Synonyme de big brother pour les défenseurs des libertés publiques, la reconnaissance faciale pourrait bien prendre une dimension européenne. Le 21 février, le magazine The Intercept a en effet publié une enquête révélant qu’un groupe de dix polices nationales de l’Union européenne, dirigé par l’Autriche, militait pour la mise en place d’une base de données commune en la matière.
A l’intérieur de la série de documents officiels que sont procurés le média lancé par Glenn Greenwald – ancien journaliste du Guardian à l’origine des révélations d’Edward Snowden – plusieurs textes examinent la possible révision du Traité de Prüm. Il s’agit d’un accord international de coopération autorisant les 27 pays membres de l’Union européenne à procéder à des échanges d’informations sur les profils ADN, les empreintes digitales ou encore les plaques d’immatriculation des véhicules. La prochaine étape pourrait donc être l’ajout des données de reconnaissance faciale dans cette base commune entre des pays membres de l’UE. D’autant que le projet serait déjà bien avancé. The Intercept indique à ce sujet qu’un rapport a circulé en novembre 2019 chez certains élus et officiels de l’Union européenne.
«Surveillance de masse» ?
«C’est préoccupant tant au niveau national qu’au niveau européen, d’autant plus que certains pays de l’Union européenne se tournent vers des gouvernements plus autoritaires», s’inquiète Edin Omanovic, directeur de l’ONG Privacy International, interrogé par The Intercept. Il craint que cette base de donnée ne serve pas qu’au travail d’enquête policière, mais glisse vers une surveillance de masse. «Il devrait y avoir un moratoire», estime-t-il.
Autre source d’inquiétude, la possible connexion de cette base de données à un outil américain similaire, créant ainsi «une consolidation transatlantique massive des données biométriques», selon The Intercept.
En novembre 2019, le gouvernement français avait évoqué le sujet de la reconnaissance faciale. Dans une interview au Parisien mise en ligne le 24 décembre, le secrétaire d’Etat au Numérique, Cédric O, était revenu sur le déploiement du programme Alicem (Authentification en ligne certifiée sur mobile) qui doit permettre une vérification sécurisée de l’identité sur l’Internet.

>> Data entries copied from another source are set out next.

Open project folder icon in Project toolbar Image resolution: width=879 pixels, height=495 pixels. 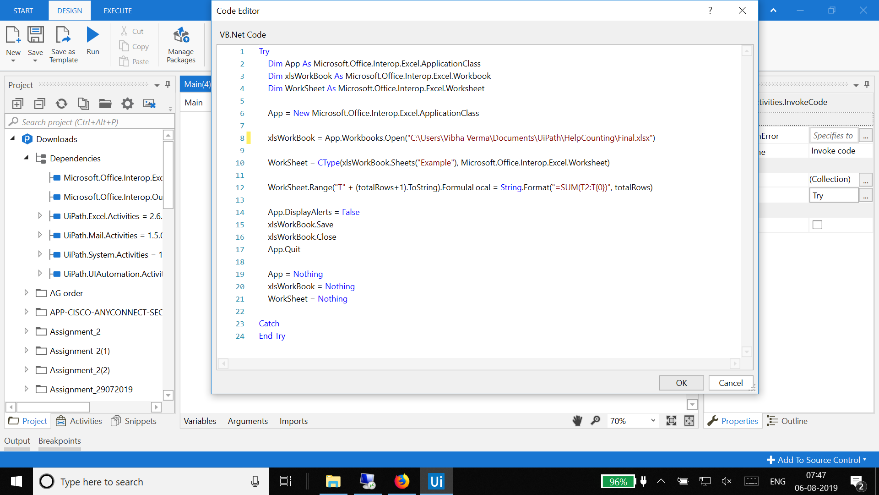105,104
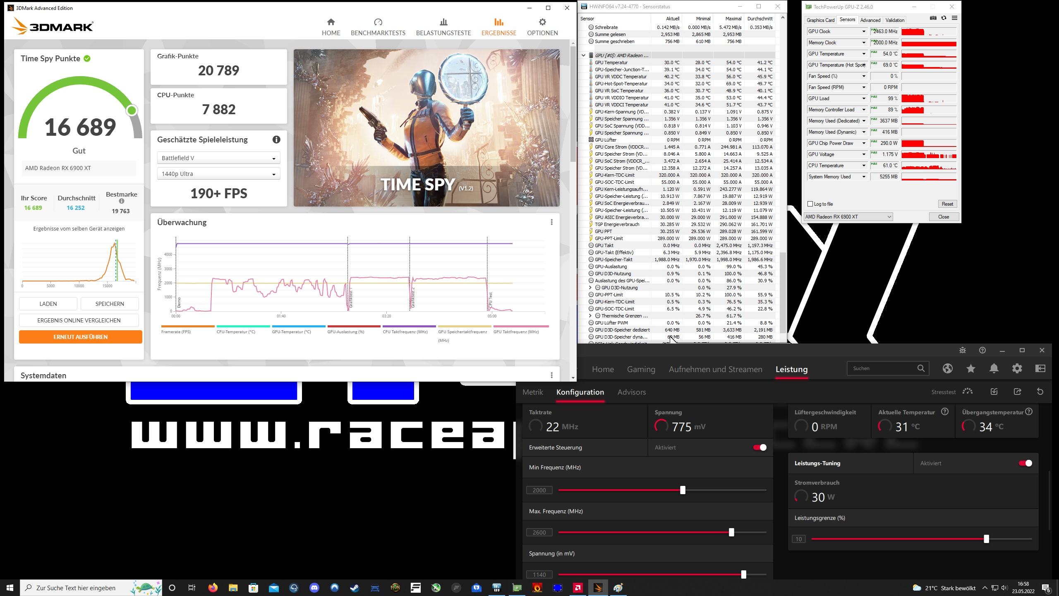1059x596 pixels.
Task: Disable the Erweiterte Steuerung toggle
Action: click(760, 447)
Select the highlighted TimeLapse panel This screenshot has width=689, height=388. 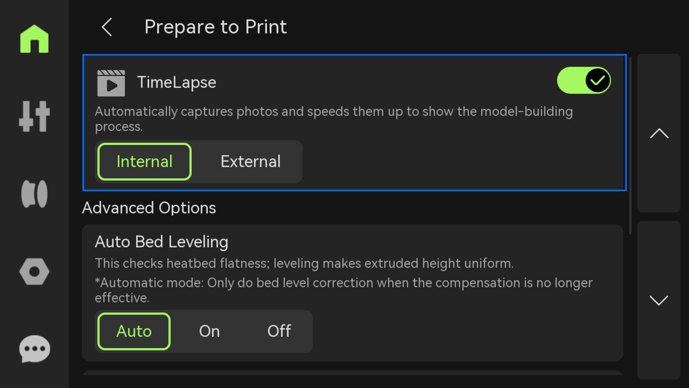click(x=355, y=122)
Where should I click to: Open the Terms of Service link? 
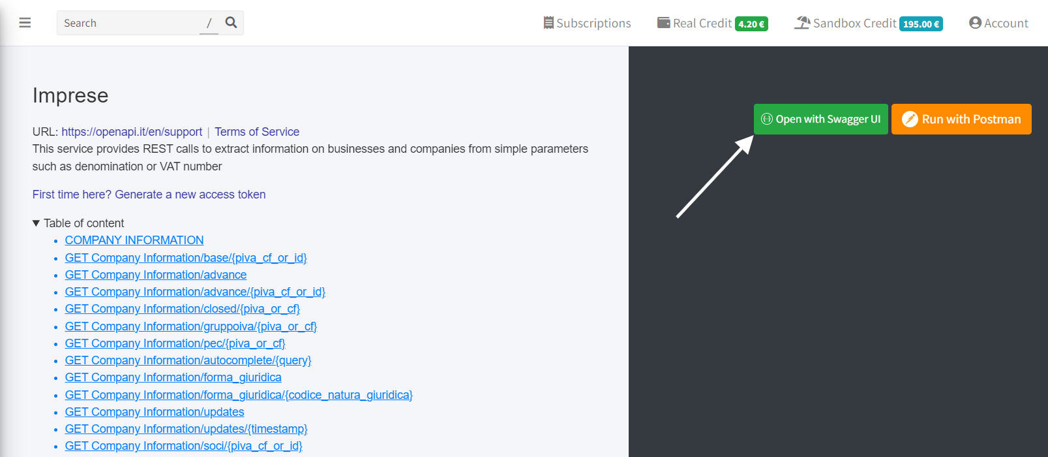[257, 132]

«Pour l’instant, aucune date de déploiement plus large d’Alicem n’a été validée. Un travail de consultation est en cours par le Conseil national du numérique ainsi qu’une mission parlementaire. Il nous faut toutefois continuer à tester l’application afin de pouvoir proposer aux Français une solution d’identité certifiée en ligne à l’horizon mi-2021. Celle-ci devra permettre de s’identifier de manière élevée, c’est-à-dire d’accéder à des usages qui nécessitent de certifier l’identité de la personne qui est devant l’écran ou le téléphone portable», avait-il dit.
Les opposants à la reconnaissance faciale craignent que cette technologie ne serve à «attribuer des points, des crédits de bonne conduite – des crédits de mauvaise conduite en réalité – à l’ensemble de leurs citoyens», redoute Thomas Fauré, PDG de Whaller, invité de RT France en octobre 2019.
Pour Etienne Papin, avocat spécialisé en nouvelles technologies, la France a déjà ouvert la «boîte de Pandore» avec des expérimentations dans des villes comme Nice, où «les caméras [de surveillance] ont été couplées avec des algorithmes de reconnaissance faciale [sur la base] du volontariat».